_Supplied entries_
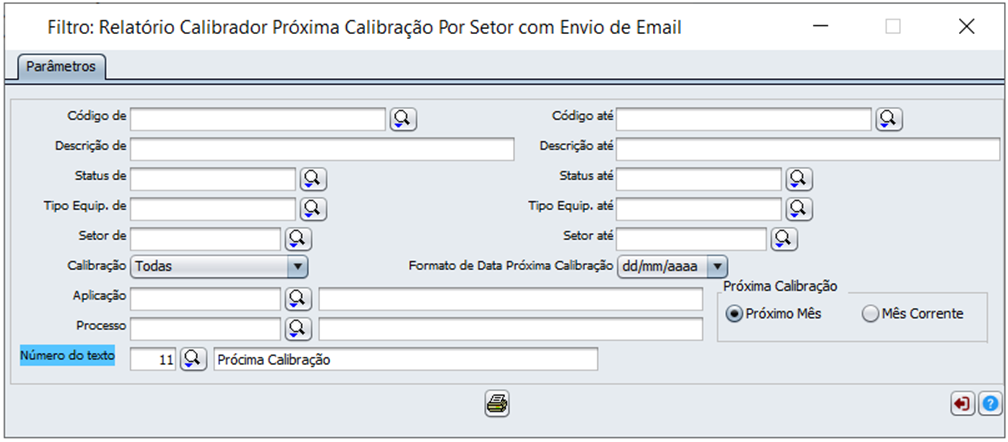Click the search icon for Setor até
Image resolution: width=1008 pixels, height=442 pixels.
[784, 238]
==
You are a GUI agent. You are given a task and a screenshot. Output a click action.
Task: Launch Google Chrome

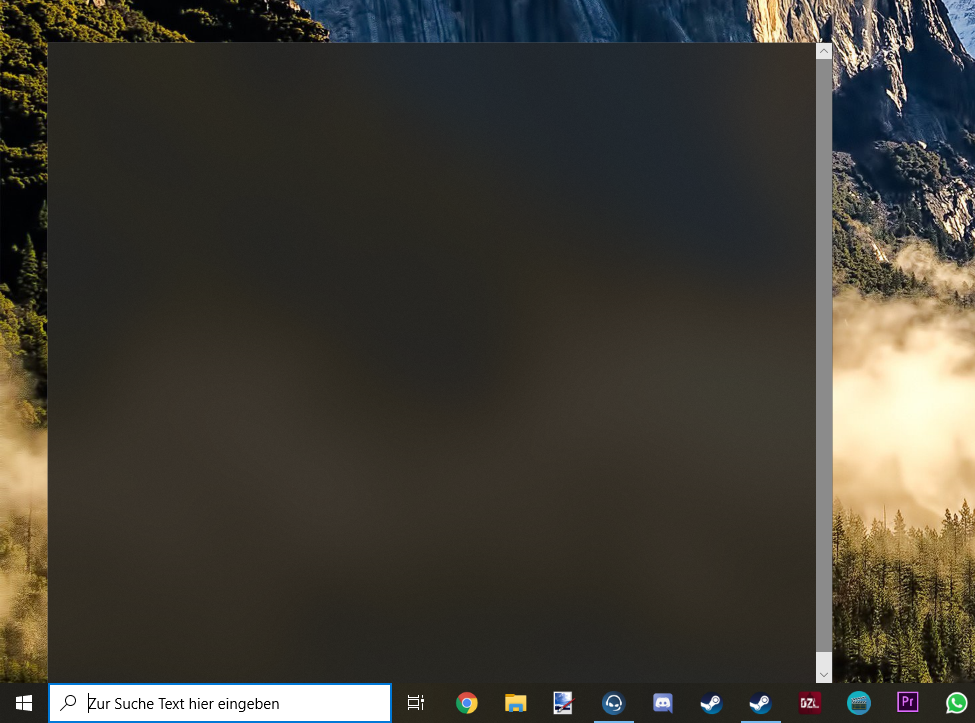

_Action item_
All that is wanted is the stretch of lines above from the one containing "You are a GUI" through the one containing "Task: Launch Google Chrome", duplicated exactly.

_Written answer_
You are a GUI agent. You are given a task and a screenshot. Output a click action.
Task: Launch Google Chrome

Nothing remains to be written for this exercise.